Health authorities in various countries in Europe and the Middle East were on the alert on Wednesday (1 February), following a warning that Israeli oranges had been poisoned.
Health authorities in various countries in Europe and the Middle East were on the alert on Wednesday (1 February), following a warning that Israeli oranges had been poisoned. The warning came in the form of a letter from a group calling itself the "Palestine Command of the Arab Revolutionary Army". The claim proved to be true of some Israeli oranges found in West Germany and in Holland, where five children fell ill after eating them.
SYNOPSIS: Oranges are Israel's main agricultural export. Almost a million tons (tonnes) are shipped abroad each year earning the country more than 160 million dollars.
None, however, are grown on the Israeli occupied West Bank, where the Palestinian group claimed they had been poisoned. Nevertheless the Israeli Agriculture Minister was sure terrorists were involved.
In its warning letter the Palestinian group said the substance used to poison the oranges was mercury which was inserted by oppressed Palestinian workers to damage the Israeli economy.
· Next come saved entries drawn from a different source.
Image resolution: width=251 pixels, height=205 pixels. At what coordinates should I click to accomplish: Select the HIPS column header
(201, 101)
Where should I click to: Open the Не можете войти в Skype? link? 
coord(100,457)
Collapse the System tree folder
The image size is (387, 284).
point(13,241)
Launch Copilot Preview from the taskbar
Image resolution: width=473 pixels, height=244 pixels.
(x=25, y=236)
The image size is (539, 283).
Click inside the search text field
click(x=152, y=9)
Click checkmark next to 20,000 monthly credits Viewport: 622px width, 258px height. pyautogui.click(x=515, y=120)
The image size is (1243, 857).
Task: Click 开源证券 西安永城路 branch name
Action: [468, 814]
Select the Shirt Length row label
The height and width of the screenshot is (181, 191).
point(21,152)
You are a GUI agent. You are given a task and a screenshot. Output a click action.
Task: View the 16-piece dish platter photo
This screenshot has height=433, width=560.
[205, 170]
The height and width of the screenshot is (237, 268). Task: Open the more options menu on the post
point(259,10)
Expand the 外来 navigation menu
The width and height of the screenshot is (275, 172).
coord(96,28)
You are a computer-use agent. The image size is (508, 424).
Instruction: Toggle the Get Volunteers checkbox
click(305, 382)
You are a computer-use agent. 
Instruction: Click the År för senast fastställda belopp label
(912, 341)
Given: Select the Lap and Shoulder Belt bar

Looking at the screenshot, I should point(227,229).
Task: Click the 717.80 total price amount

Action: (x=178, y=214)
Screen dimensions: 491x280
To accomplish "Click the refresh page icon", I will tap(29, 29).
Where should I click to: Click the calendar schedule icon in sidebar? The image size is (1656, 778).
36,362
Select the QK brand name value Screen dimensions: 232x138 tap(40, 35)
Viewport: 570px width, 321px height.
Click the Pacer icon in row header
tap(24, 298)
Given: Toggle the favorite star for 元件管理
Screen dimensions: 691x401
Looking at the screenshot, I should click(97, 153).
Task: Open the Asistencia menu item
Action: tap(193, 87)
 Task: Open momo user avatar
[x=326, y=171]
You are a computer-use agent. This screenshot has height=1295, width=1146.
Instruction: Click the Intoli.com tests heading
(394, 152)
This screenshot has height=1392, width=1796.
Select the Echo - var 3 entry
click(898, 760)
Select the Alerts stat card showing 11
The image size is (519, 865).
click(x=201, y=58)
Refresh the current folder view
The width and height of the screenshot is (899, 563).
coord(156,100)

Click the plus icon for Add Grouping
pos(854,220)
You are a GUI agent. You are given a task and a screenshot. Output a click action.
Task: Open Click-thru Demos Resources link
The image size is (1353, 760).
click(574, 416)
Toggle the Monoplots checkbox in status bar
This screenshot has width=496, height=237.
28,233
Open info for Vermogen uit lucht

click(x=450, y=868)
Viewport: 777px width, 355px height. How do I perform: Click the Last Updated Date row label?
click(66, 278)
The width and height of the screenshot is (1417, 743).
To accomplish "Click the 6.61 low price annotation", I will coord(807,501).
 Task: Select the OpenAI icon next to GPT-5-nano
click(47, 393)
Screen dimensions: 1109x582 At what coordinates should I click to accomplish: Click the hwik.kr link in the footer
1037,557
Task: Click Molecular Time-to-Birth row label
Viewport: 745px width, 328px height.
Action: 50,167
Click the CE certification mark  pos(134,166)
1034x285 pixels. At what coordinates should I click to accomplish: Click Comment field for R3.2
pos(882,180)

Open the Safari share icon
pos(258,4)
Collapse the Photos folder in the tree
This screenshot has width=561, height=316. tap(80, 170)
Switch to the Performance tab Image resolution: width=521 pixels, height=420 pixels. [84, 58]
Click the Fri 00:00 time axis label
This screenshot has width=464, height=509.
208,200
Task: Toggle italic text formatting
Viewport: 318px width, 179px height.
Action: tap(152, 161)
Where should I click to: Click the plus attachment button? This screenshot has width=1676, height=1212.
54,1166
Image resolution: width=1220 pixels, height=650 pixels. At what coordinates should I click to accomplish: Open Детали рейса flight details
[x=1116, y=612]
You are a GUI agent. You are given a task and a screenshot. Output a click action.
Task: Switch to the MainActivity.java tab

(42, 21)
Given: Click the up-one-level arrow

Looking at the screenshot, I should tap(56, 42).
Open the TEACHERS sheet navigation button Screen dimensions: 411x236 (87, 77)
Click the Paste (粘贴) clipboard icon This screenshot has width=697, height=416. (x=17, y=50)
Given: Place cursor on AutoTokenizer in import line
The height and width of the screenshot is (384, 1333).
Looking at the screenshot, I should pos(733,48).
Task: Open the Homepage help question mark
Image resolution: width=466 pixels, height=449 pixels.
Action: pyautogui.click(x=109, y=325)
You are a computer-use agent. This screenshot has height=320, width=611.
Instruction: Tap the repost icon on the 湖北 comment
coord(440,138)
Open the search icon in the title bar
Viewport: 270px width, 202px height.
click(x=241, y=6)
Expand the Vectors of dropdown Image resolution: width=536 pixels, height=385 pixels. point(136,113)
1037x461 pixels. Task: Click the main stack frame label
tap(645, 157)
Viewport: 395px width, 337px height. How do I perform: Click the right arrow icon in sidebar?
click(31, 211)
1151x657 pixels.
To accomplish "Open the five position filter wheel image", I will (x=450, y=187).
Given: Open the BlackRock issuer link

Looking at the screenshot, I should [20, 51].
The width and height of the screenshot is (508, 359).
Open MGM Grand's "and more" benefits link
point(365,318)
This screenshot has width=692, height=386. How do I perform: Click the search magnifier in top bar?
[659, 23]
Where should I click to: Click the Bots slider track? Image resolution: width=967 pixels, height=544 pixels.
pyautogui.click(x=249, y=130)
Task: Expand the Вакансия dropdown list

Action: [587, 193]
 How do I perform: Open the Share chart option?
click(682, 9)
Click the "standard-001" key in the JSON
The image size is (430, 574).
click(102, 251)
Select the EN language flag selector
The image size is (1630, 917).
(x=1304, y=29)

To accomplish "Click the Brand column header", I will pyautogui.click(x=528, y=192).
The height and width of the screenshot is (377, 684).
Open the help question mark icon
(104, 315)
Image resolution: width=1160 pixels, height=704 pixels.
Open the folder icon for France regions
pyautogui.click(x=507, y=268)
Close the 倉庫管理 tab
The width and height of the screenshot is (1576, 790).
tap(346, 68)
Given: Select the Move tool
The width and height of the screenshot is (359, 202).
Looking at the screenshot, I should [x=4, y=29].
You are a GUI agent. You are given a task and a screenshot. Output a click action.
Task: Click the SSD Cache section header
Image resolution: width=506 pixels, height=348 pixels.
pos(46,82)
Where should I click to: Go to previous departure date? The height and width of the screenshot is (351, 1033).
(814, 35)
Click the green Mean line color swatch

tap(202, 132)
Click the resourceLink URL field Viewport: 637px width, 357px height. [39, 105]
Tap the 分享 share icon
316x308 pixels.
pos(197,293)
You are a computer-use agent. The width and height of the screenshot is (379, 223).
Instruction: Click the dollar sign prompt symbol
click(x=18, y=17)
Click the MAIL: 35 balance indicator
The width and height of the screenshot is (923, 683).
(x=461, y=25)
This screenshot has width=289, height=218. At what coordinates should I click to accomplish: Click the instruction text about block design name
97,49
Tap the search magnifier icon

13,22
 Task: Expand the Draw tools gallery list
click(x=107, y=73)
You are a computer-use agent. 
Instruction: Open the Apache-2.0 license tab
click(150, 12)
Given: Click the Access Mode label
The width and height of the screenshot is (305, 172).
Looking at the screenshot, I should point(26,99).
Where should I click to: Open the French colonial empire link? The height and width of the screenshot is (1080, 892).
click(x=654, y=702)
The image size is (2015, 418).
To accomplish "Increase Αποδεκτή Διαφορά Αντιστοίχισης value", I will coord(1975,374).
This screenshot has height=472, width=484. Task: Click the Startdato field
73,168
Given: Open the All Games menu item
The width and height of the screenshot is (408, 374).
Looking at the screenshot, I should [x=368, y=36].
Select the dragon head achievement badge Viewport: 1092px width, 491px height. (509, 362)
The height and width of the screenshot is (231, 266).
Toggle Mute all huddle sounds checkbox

Mercury was indeed found in some oranges. But scientists said that if they had been poisoned in Israel, they would have been bad on arrival.
Dutch health authorities who analysed contaminated oranges similar to ones eaten by the five children who became ill, said that the mercury had been inserted after the fruit arrived in Europe. They also said that the quantity was so small that there was no direct danger to health.